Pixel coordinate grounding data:
:::

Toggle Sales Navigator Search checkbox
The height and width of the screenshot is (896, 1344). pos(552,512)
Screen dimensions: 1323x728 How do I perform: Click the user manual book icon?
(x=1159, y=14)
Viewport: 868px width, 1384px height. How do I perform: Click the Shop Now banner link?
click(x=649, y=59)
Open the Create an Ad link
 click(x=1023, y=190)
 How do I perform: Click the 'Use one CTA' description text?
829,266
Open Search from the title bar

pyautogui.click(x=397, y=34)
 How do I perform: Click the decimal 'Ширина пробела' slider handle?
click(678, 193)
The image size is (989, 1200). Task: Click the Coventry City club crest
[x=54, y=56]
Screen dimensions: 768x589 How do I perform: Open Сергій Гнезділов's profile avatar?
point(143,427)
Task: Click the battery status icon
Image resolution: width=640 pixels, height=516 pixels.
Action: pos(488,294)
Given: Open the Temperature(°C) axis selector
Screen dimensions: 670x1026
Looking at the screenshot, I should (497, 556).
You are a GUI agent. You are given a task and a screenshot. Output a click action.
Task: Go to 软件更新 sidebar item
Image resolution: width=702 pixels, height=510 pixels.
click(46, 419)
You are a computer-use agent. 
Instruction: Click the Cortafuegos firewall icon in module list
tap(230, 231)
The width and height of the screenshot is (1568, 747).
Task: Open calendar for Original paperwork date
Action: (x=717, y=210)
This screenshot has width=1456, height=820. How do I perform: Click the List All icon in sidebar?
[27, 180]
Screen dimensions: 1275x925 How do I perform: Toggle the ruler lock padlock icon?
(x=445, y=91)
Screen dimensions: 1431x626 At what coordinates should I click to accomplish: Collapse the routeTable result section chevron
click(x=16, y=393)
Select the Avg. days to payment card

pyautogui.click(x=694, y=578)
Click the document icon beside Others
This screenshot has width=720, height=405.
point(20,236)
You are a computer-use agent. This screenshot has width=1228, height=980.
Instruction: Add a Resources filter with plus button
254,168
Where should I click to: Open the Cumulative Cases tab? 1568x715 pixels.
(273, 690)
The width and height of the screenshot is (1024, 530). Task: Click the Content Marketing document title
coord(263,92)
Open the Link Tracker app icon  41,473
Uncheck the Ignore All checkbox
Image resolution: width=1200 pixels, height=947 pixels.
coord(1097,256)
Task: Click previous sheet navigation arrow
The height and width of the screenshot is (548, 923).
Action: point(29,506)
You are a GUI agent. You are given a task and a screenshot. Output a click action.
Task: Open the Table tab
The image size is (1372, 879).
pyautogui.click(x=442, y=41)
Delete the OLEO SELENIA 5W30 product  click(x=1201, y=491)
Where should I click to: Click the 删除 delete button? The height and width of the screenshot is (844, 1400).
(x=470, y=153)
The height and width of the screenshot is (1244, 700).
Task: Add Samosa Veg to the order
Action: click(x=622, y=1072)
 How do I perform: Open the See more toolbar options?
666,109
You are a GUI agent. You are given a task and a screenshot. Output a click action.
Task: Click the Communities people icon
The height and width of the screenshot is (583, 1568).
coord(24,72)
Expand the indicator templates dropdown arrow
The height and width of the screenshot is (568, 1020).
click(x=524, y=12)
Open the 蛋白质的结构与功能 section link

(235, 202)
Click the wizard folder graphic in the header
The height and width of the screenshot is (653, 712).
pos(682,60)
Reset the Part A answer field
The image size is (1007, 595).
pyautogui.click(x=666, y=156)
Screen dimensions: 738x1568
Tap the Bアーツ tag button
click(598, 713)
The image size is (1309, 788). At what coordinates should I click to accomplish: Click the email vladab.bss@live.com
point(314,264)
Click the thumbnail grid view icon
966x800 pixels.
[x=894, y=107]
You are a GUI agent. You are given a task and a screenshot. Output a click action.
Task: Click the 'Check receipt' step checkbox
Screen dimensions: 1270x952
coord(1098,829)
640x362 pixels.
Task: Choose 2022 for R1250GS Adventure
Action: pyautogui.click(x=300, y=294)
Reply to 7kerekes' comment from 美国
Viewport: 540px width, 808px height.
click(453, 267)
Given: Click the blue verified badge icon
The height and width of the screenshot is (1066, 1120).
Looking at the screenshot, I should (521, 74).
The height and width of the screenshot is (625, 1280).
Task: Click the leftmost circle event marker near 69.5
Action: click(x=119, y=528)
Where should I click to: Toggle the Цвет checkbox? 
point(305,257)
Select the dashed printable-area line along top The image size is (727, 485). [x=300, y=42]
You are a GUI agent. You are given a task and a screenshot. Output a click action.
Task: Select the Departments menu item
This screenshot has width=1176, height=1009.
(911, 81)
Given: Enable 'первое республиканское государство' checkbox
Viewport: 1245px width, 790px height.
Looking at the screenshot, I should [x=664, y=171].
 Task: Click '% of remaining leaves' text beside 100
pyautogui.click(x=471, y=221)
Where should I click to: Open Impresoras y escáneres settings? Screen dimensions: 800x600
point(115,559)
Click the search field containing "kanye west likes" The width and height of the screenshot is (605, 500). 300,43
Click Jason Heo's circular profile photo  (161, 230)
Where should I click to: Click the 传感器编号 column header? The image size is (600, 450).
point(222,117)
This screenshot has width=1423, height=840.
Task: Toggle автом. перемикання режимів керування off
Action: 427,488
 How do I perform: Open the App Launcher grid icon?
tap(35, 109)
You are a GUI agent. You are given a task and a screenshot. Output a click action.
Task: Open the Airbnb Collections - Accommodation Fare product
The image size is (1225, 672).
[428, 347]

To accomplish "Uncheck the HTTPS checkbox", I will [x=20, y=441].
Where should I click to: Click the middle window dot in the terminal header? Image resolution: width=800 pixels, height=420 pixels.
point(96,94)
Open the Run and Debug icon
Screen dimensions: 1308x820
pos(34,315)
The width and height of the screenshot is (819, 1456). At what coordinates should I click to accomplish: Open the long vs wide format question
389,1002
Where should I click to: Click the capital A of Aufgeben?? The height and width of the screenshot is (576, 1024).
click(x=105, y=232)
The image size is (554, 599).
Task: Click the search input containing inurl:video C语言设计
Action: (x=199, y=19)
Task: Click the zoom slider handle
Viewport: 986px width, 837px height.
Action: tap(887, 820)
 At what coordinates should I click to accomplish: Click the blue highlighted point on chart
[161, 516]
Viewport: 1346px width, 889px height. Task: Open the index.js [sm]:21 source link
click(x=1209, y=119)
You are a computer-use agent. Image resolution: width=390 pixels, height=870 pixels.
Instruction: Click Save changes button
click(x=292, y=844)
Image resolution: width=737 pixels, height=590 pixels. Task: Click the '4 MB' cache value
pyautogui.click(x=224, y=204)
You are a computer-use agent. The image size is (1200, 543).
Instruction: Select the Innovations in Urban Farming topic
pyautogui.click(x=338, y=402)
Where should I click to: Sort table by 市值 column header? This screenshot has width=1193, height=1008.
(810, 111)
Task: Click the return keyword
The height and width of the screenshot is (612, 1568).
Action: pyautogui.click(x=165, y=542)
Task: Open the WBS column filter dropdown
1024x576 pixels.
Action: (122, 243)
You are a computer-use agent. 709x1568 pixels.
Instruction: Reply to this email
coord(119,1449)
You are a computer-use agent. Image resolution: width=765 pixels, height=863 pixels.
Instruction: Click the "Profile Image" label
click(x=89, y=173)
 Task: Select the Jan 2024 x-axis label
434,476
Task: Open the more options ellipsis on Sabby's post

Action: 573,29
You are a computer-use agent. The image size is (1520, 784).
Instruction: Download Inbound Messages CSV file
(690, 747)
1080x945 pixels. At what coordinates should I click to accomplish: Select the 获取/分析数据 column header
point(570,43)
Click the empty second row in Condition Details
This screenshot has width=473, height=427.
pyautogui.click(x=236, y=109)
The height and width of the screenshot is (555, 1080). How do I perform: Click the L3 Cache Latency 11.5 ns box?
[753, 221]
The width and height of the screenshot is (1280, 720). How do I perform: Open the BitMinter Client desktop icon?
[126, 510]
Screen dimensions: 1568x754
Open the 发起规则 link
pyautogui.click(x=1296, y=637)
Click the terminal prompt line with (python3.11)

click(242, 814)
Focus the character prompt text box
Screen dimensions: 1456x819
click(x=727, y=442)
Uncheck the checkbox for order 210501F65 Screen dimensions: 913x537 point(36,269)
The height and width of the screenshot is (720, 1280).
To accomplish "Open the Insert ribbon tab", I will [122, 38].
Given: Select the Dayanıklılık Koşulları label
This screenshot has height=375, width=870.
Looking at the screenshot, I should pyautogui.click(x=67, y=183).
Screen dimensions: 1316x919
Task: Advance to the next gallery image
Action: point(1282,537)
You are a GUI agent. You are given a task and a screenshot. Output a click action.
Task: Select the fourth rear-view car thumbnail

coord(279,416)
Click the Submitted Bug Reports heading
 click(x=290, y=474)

:::

PROBLEM:
Where a line of the records has the string "computer", copy that line.

SOLUTION FOR THIS PROBLEM:
You are a computer-use agent. 
You are a computer-use agent. This screenshot has width=1228, height=980.
You are a computer-use agent. Image resolution: width=390 pixels, height=870 pixels.
You are a computer-use agent. The image size is (1200, 543).
You are a computer-use agent. 709x1568 pixels.
You are a computer-use agent. Image resolution: width=765 pixels, height=863 pixels.
You are a computer-use agent. The image size is (1520, 784).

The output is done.